The assault on tax avoidance began last month when David Cameron condemned the use in the past by comedian Jimmy Carr of a Jersey-based scheme as ‘morally wrong’ and in his Budget speech Chancellor George Osborne described tax avoidance as ‘morally repugnant’.  Jimmy Carr, well-known for his acerbic attacks on others now found himself the butt of public anger and quickly did the ‘right’ thing accompanied by public mea culpa.  The problem, however, is that tax avoidance is perfectly legal even if some of its more ‘aggressive’ schemes may not be (though most have not been tested by tax tribunals).  Feigning moral outrage has long been a strategy used by government in the hope that ‘shaming’ individuals will make them act morally often when politicians cannot or will not introduce changes to the rules to ensure moral behaviour will occur.  It’s also a convenient smoke-screen to divert attention away from more difficult issues.  We all know someone who has paid cash in hand or have done it ourselves, so it personalises the issue of tax avoidance while few of us have direct contact with bank bosses or the filthy rich.

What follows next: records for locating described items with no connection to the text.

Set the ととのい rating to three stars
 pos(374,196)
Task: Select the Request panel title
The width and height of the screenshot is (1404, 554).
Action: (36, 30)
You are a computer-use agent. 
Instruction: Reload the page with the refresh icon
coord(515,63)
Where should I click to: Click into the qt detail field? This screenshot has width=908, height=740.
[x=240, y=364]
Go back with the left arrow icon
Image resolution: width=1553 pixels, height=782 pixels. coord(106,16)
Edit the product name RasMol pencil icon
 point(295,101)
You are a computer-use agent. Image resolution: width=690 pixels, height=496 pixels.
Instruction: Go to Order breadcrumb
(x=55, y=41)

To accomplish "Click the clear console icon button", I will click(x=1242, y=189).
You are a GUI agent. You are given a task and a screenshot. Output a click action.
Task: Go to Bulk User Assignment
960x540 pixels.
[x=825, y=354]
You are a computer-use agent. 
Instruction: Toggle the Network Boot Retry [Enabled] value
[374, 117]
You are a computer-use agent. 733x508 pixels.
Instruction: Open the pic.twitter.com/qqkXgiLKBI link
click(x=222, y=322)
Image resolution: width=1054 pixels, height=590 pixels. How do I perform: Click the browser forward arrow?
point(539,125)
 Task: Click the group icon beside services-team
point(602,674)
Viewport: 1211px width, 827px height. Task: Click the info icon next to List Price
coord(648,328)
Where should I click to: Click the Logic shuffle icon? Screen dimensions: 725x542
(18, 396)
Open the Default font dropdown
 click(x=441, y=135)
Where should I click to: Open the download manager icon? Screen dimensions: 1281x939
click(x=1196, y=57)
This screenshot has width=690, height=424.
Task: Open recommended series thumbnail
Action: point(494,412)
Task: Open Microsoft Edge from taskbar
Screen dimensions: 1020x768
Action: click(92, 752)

The difficulty in the past few months is that the government, by evoking morality as a criteria for paying taxes, have not only moved the taxation goalposts but has also confused further what was already a confused situation.  When is avoiding tax morally right or morally wrong?  Tightening the tax avoidance rules might define things more clearly, though I doubt it.  The government’s scatter-gun approach has still failed to address what for many in the public is the crucial issue, the tax avoidance or evasion of big business and the extremely wealthy.  It is clear that, despite the much lauded Tory belief that ‘we’re all in this together’, in terms of taxation this is far from being the case and that making taxation a moral question is unlikely to have any real impact on business or individuals who still use the rules, quite lawfully, to avoid paying taxes.  As Margaret Thatcher found with the community charge, taxation and trying to moralise political issues can be politically toxic.  Political expediency and morality do not make good bed-fellows.